> Exercise input:
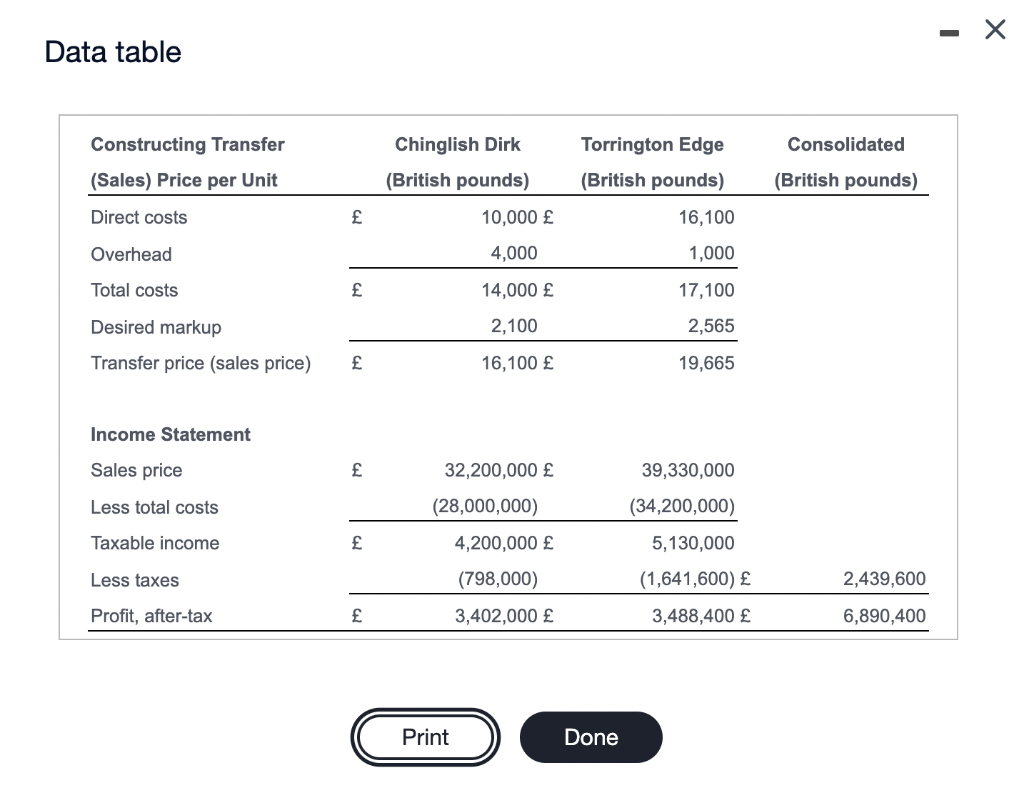The height and width of the screenshot is (803, 1024).
Task: Close the Data table dialog
Action: coord(995,29)
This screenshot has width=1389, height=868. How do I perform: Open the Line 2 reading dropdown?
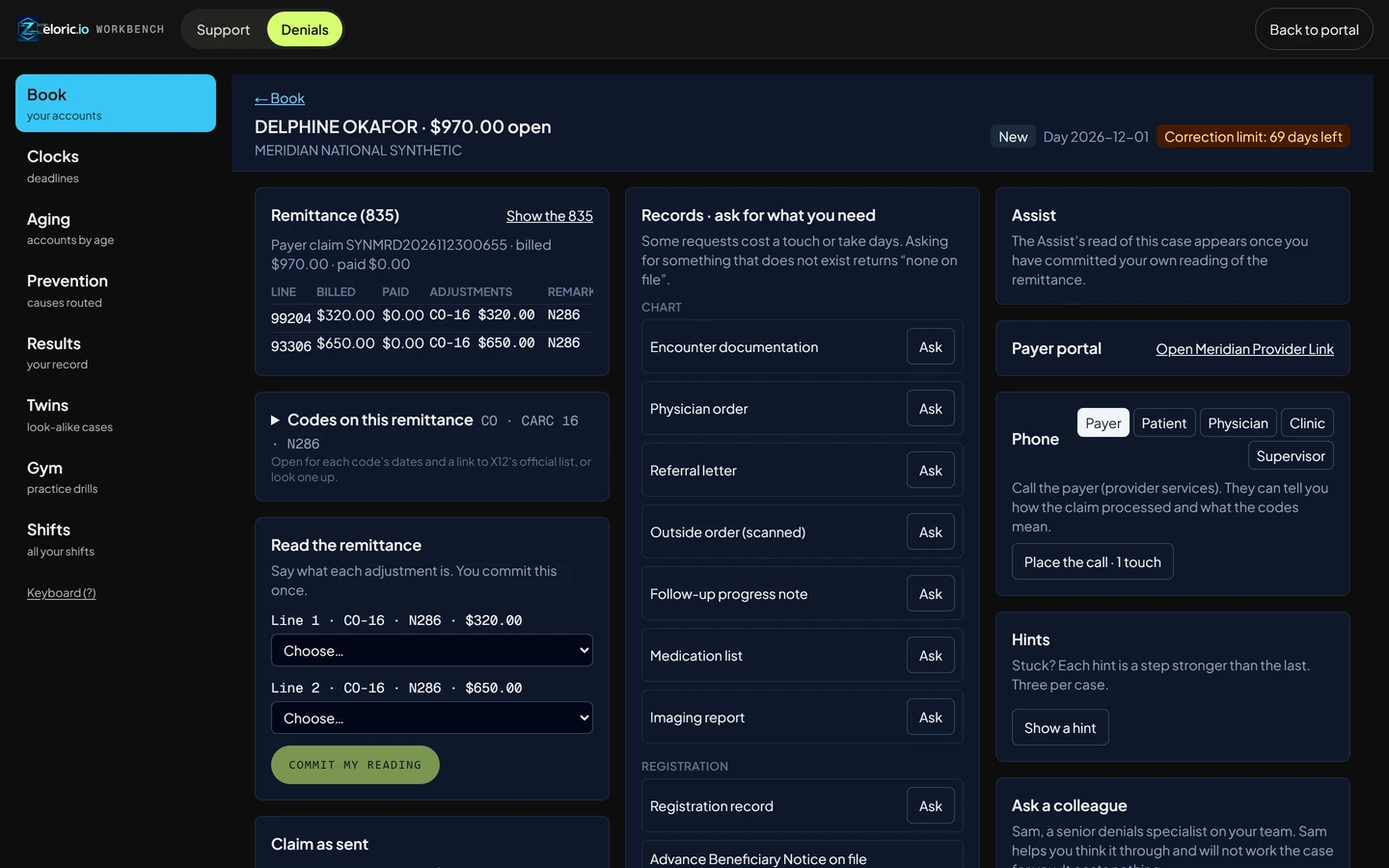tap(431, 718)
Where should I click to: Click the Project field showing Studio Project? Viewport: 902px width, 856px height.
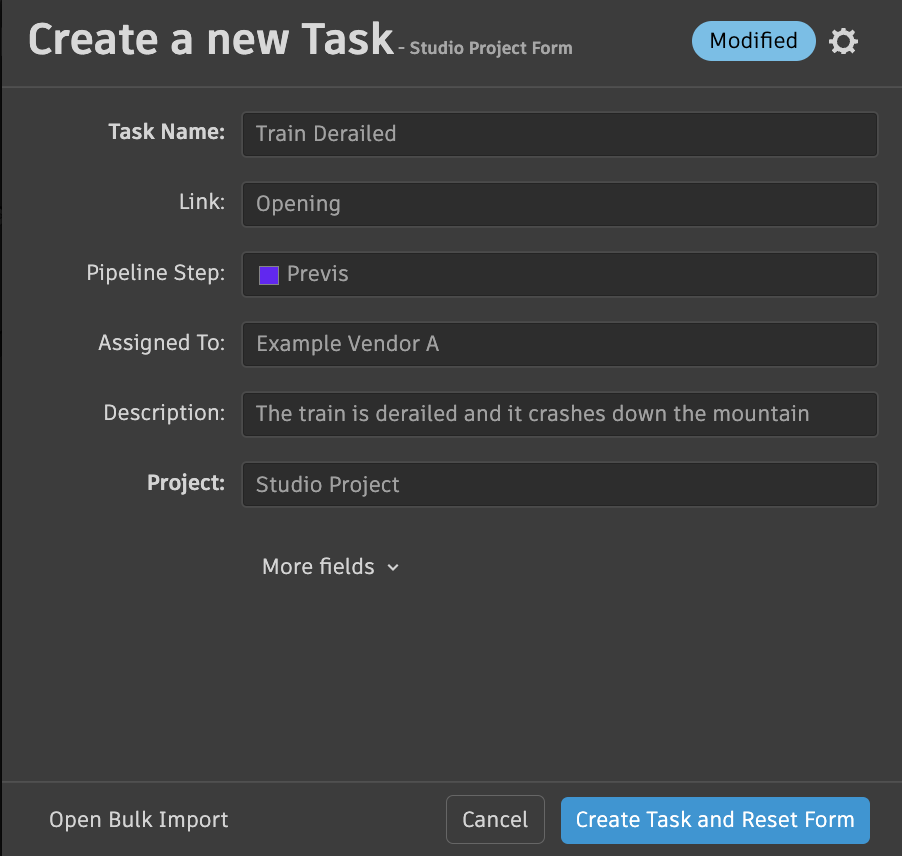pyautogui.click(x=560, y=484)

> Work to complete:
Restate word for word the lines running from the one with "This screenshot has" to the end of the entries; pictures are to be left out.

> Exercise solution:
This screenshot has width=1389, height=868. How do I perform: Open the Line 2 reading dropdown?
tap(431, 718)
Where should I click to: Click the Project field showing Studio Project? Viewport: 902px width, 856px height.
pyautogui.click(x=560, y=484)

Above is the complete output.